Textausschnitt:

►

Ziel der Arbeit war es, Erfolgsfaktoren für den Einsatz von Storytelling im Employer Branding zu identifizieren. Ein zentrales Element dabei ist die sogenannte narrative Transportation – der Zustand, in dem sich Personen so stark in eine Geschichte hineinversetzen, dass sie ihre reale Umgebung ausblenden. Um diesen Effekt zu erzeugen, werden typische Storytelling-Elemente wie beschreibende Orts- und Zeitangaben, Spannungselemente und Protagonisten eingesetzt. Im Employer Branding kann Storytelling beispielsweise in Social-Media-Beiträgen oder auf Karrierewebseiten Anwendung finden.

Aufbauend auf etablierten Konzepten, insbesondere dem Narrative Transportation Model, dem Extended-Transportation-Imagery Model sowie theoretischen Ansätzen zu Authentizität und dem Person-Organisation-Fit, wurde ein experimentelles Studiendesign mit realitätsnahen LinkedIn-Beiträgen entwickelt. Ziel war es, die Wirkung narrativer Inhalte unter kontrollierten Bedingungen zu untersuchen. Im Fokus stand der Einfluss narrativer Transportation auf die Wahrnehmung von Authentizität und Person-Organisation-Fit sowie deren Wirkung auf die Bewerbungsabsicht. Ergänzend wurde geprüft, ob kognitive (rational-analytische) und affektive (emotional-intuitive) Informationsverarbeitung als Moderatoren den Zusammenhang zwischen narrativer Transportation und Authentizitätswahrnehmung beeinflussen.

◄

Aufgabe 1: Schreibe aus den Zeilen unten die Zeile mit „You are a GUI“ und alle folgenden bis einschließlich der Zeile mit „(2414, 171)“ unverändert ab.
Aufgabe 2: Führe den Textausschnitt über Storytelling im Employer Branding weiter, anschließend an seinen letzten Satz.

Zeilen zur Übung:
►

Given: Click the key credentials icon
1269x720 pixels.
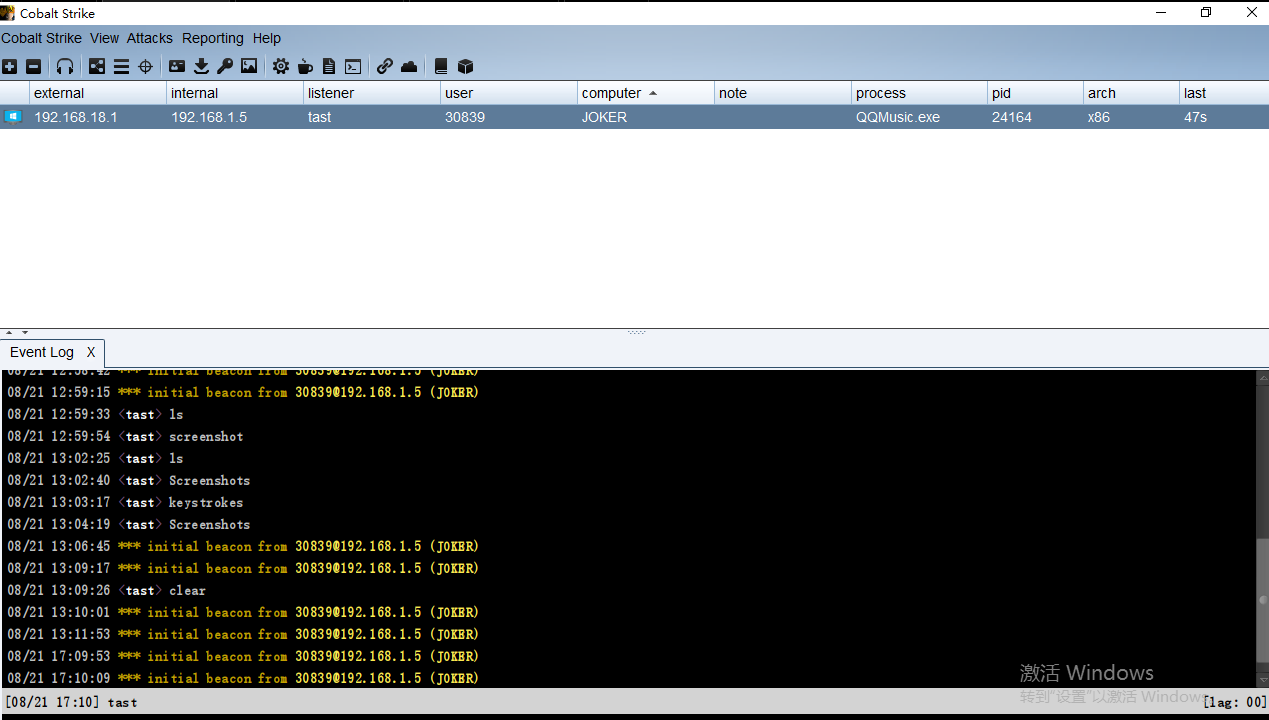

◄
►

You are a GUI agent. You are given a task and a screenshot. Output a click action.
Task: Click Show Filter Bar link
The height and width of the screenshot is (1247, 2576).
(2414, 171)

◄

Erwartete Antwort 1:
You are a GUI agent. You are given a task and a screenshot. Output a click action.
Task: Click Show Filter Bar link
The height and width of the screenshot is (1247, 2576).
(2414, 171)

Erwartete Antwort 2:
Methodik

Die Arbeit basiert auf einem quantitativen Between-Subject-Experiment. Zwei textbasierte LinkedIn-Posts eines fiktiven Unternehmens wurden erstellt, die sich einzig im narrativen Gehalt unterschieden. Die Teilnehmenden wurden randomisiert, also zufällig einer der beiden Gruppen zugeteilt:

1️⃣
In der Manipulationsgruppe wurde ein narrativer Beitrag eingesetzt – eine Ich-Erzählung einer Praktikantin mit typischen Elementen des Storytelling, etwa einem klaren Handlungsablauf, Zeit- und Ortsangaben, Spannungselementen mit emotionaler Wendung und Herausforderungen.
2️⃣
In der Kontrollgruppe wurde derselbe Beitrag ohne narrative Elemente verwendet – sachlich, ohne persönliche Geschichte.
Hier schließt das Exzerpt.